Online gender-based violence is a growing challenge that compounds existing social and economic vulnerabilities. It can cause people to recede from online spaces impacting their political and economic opportunity. At its worst, it can lead to loss of life. While there is a need for automated approaches to detect gendered abuse, there is a lack of Indic language datasets that enable such approaches for Indian language content.
More information on how the dataset is created and its details, kindly refer to the dataset paper provided below.
Link to the Dataset Paper - https://arxiv.org/abs/2311.09086
We provide a novel dataset on gendered abuse in Hindi, Tamil and Indian English. his dataset was annotated by eighteen activists and researchers who have faced or studied gendered abuse.

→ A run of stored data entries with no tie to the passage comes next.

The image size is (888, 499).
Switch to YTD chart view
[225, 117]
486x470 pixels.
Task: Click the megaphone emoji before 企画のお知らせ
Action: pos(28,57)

The dataset contains a total of 7638 posts in English, 7714 posts in Hindi, and 7914 posts in Tamil. We will provide a train and a test split for the dataset.
The dataset has been annotated by asking 3 different questions(labels) to annotators. The dataset contains posts tagged with the following three labels:
Label 1 - Is this post gendered abuse when not directed at a person of marginalized gender and sexuality?
Label 2 - Is the post gendered abuse when directed at a person of marginalized gender and sexuality?
Label 3 - Is this post explicit/aggressive?
"1" - Indicates the annotator believes the post (tweet) matches the label.
"0" - Indicates the annotator doesn’t believes the post (tweet) does not match the label.
"NL" - The post was assigned to the annotator but not annotated.
"NaN" - Indicates the post was not assigned to the annotator
The proposed task is to develop a gendered abuse detection model based on the label(s) in the dataset. We propose the following three subtasks:-
Build a classifier using the provided dataset only to detect gendered abuse (label 1)
Use transfer learning from other open datasets for hatespeech and toxic language detection in Indic languages to build a classifier to detect gendered abuse (label 1)
Build a multi-task classifier that jointly predicts both gendered abuse (label 1) and explicit language (label 3)
The submissions will be evaluated and ranked on the basis of standard evaluation metrics used for multi-label classification.
F-1 Score - It presents a good balance between precision and recall and gives good results on imbalanced classification problems.